The paradox: the state maintains the nation’s lowest unemployment rate at 1.8-1.9%. Jobs are abundant, employers actively recruiting. The Department estimated 80% of expansion enrollees already work or qualify for exemptions. If four-fifths of the population complies without enforcement, work requirements function primarily as documentation systems for people already employed. The behavioral change theory underlying work requirements assumes slack labor markets. South Dakota faces the opposite: tight labor markets where anyone who can work already has strong financial incentives.
The state’s small scale creates distinctive implementation dynamics. With 30,542 expansion adults as of April 2025, South Dakota could theoretically provide personalized navigation to every member. Whether federal regulations permit such approaches, and whether South Dakota chooses to invest in them, determines whether small population becomes advantage or disadvantage.
Geographic and Tribal Challenges#
South Dakota has counties with populations under 1,000, no workforce development offices, limited broadband access, and minimal public transportation. Implementing uniform verification in both Sioux Falls (population 213,000) and Jones County (population 917) requires different approaches. The same verification process that functions in urban contexts fails in extreme rural settings.
Nine federally recognized tribes create implementation considerations around sovereignty and IHS exemptions. OBBBA exempts individuals eligible for IHS services from work requirements. This creates clear legal framework but requires operational implementation. States cannot verify IHS eligibility without tribal cooperation.
Pine Ridge Reservation illustrates scale of potential exemptions. With approximately 28,000 enrolled tribal members and unemployment rates exceeding 70%, most expansion adults would qualify for IHS exemptions. Rosebud, with approximately 26,000 residents, faces comparable circumstances. These two reservations alone could account for thousands of automatic exemptions if verification systems properly identify IHS eligibility.
Implementation and Bottom Line#
South Dakota will implement federal work requirements by December 2026 using the least administratively complex approach federal regulations permit. If federal guidance allows annual attestation-based verification, South Dakota adopts that model. If federal regulations mandate monthly hour tracking and semi-annual verification, South Dakota must build or contract for automated systems the state neither budgeted nor planned. Tribal coordination determines whether thousands of IHS-eligible individuals receive automatic exemptions or face inappropriate verification.

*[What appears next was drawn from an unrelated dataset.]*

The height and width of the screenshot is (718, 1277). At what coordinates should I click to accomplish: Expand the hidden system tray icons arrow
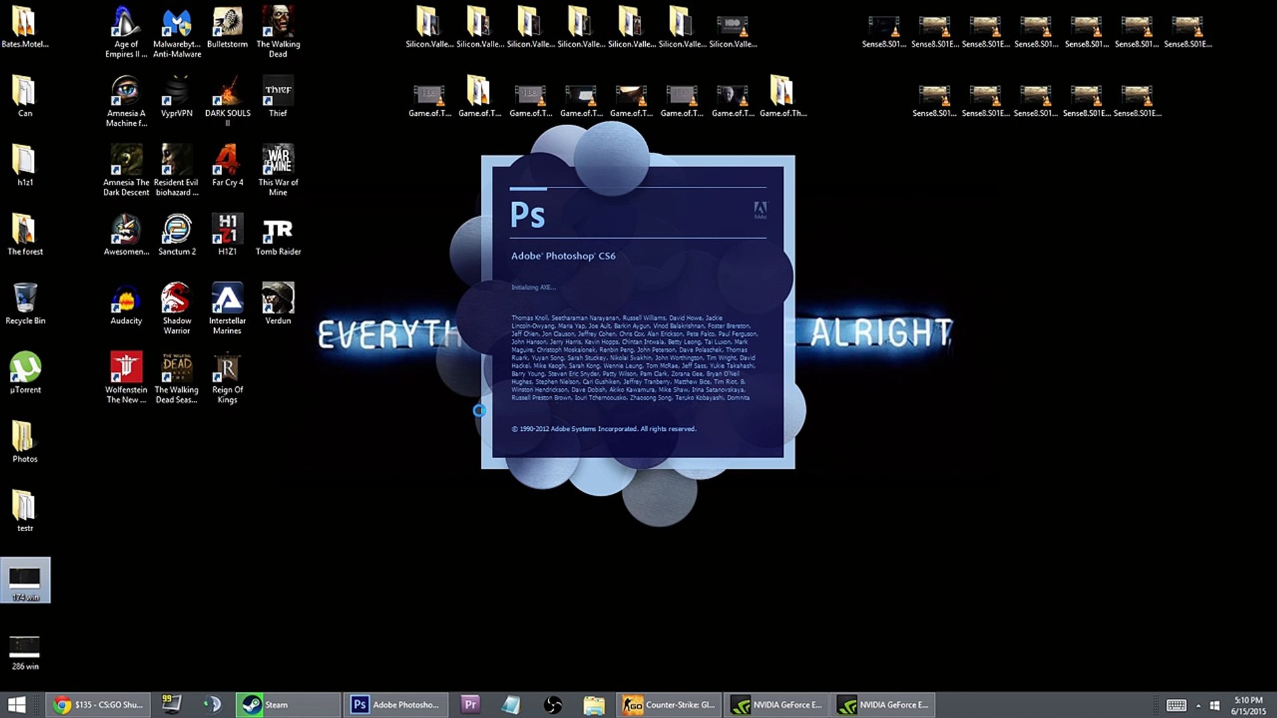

The state’s extremely low unemployment rate means behavioral effects will prove minimal. Coverage losses will reflect verification failure, not employment failure, given the state’s estimate that 80% already comply or qualify for exemptions. Small-state personalization could compensate for small-state capacity constraints if South Dakota chooses to invest in navigation support. Whether the state builds such infrastructure or relies on members to navigate systems independently determines whether small scale becomes advantage or disadvantage. In a labor market operating near full employment, work requirements cannot substantially increase work already occurring. They can, however, substantially reduce coverage among people working informally or unable to navigate documentation requirements despite actual compliance. December 2026 approaches with verification infrastructure yet to be built.